= Robert Fitzooth =

Fictitious identity for Robin Hood

Robert Fitzooth (or Fitztooth), Earl of Huntingdon (allegedly ), is a fictitious identity for Robin Hood. The name was first published in William Stukeley's Paleographica Britannica in 1746. By then the association of Robin with the earldom of Huntingdon had become conventional, thanks to Anthony Munday's 1598 play The Downfall of Robert Earl of Huntingdon; it was also generally believed that he had flourished in the reign of Richard I of England.

In actual history, David of Scotland was Earl of Huntingdon throughout Richard's reign, succeeded by his son John. David did have a son named Robert but he is believed to have died in infancy. Therefore the earl could not have been Robin Hood. Stukeley's genealogical "researches" then turned up a descendant of Earl Waltheof, and therefore a rival claimant to the earldom, related to the lords of Kyme, whom he named as Robert Fitzooth, son of William Fitzooth, who supposedly died in 1274: and he claimed that "Ooth" or Odo had become corrupted into "Hood".
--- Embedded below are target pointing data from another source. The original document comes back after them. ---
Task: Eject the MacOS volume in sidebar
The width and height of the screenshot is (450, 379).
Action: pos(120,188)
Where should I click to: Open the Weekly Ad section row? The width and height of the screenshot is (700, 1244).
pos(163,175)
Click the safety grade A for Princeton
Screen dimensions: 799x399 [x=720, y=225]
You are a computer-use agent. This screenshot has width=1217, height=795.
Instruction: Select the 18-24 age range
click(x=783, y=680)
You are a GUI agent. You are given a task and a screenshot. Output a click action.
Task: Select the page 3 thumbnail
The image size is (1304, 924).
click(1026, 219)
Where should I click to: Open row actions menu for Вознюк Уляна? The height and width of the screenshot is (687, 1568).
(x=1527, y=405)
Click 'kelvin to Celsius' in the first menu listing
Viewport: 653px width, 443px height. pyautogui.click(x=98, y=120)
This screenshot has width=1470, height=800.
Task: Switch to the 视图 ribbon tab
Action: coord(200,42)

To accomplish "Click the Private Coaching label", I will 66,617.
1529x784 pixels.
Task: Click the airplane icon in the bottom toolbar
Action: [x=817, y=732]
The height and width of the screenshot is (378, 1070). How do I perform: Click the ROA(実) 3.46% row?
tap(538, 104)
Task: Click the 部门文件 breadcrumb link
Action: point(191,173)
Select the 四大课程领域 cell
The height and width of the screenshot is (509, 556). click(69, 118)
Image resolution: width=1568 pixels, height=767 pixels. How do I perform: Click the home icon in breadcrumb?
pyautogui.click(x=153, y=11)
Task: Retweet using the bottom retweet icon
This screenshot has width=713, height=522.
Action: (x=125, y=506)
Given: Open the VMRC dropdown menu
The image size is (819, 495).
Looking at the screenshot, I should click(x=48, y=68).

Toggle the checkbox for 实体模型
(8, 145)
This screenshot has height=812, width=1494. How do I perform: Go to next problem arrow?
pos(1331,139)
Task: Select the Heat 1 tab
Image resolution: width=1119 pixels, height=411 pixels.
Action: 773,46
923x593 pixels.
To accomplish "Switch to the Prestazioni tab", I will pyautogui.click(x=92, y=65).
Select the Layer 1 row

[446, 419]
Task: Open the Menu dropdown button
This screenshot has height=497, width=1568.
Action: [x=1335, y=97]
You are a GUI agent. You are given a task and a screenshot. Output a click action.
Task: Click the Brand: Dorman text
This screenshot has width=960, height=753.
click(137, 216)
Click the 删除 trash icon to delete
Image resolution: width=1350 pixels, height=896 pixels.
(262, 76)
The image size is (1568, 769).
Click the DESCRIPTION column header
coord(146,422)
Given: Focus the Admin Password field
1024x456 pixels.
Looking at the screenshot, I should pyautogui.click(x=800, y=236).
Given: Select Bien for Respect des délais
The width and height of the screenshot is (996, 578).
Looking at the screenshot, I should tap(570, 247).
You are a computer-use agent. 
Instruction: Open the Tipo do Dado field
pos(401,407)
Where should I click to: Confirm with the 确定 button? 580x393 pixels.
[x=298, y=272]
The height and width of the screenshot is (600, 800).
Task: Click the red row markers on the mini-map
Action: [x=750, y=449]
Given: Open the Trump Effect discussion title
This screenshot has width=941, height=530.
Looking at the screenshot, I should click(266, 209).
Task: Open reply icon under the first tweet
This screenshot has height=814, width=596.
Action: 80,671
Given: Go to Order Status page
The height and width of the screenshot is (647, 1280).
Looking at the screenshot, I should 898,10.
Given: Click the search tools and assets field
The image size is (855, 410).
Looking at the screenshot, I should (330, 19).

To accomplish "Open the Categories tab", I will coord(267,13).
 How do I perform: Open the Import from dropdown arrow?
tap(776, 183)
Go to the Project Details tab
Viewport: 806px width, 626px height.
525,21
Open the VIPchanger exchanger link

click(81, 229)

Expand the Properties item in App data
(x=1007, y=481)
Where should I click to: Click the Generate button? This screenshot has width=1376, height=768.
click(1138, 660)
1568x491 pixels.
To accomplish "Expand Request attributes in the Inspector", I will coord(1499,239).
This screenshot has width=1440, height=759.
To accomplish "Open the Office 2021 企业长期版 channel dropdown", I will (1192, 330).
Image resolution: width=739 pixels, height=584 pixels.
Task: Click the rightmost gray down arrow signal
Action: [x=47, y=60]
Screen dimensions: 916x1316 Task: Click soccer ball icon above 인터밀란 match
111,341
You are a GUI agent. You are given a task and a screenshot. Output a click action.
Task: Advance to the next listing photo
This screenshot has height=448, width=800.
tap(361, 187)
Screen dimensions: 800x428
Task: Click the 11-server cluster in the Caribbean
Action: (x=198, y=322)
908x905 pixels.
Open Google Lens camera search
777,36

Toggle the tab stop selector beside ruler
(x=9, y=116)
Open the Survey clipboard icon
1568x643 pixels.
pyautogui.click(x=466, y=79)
This has been a popular identification for later writers of fiction, beginning at Pierce Egan the Younger's 1840 novel Robin Hood and Little John. In Egan's story there were, genealogically, two Roberts, Earls of Huntingdon between Waltheof and Robin Hood (to explain the historical time gap); had Robin Hood actually taken possession of the title, he would have been Robert III. The "disowning" according to the storyline came about because of a younger son of Waltheof and brother of Robert I, Philip Fitzooth, scheming to take over the title, disowned his baby grandnephew under the excuse that Robert II's marriage had not been recognized, thus baby Robin (named in the storyline after one of Gilbert's brothers when Gilbert adopted him) was raised as the son of Gilbert and his wife.

In Disney's The Story of Robin Hood and his Merrie Men (1952), Roger Lancelyn Green's 1956 novel, and the BBC's 2006–2009 Robin Hood series, the Earl of Huntingdon fell out with King John and was forced to flee north, taking refuge in Sherwood Forest where he spent the rest of his days. In the 1980s ITV series Robin of Sherwood, this Robert, portrayed as older than he would historically have been, is David's eldest son and survives to adulthood but is disinherited when outlawed.

The name "Fitzooth" was not applied to Robin Hood by anybody before Stukeley, nor is it otherwise known. It is now generally believed that Stukeley forged the Fitzooth family tree and that this Robert never existed. Medieval references to Robin Hood made him a yeoman, not a nobleman, although when the idea of a "disowned noble" Robin first arose in the sixteenth century there was consensus that Huntingdon was his earldom.

So the possibility of Robert Fitzooth being Robin Hood or even a real person lacks any support.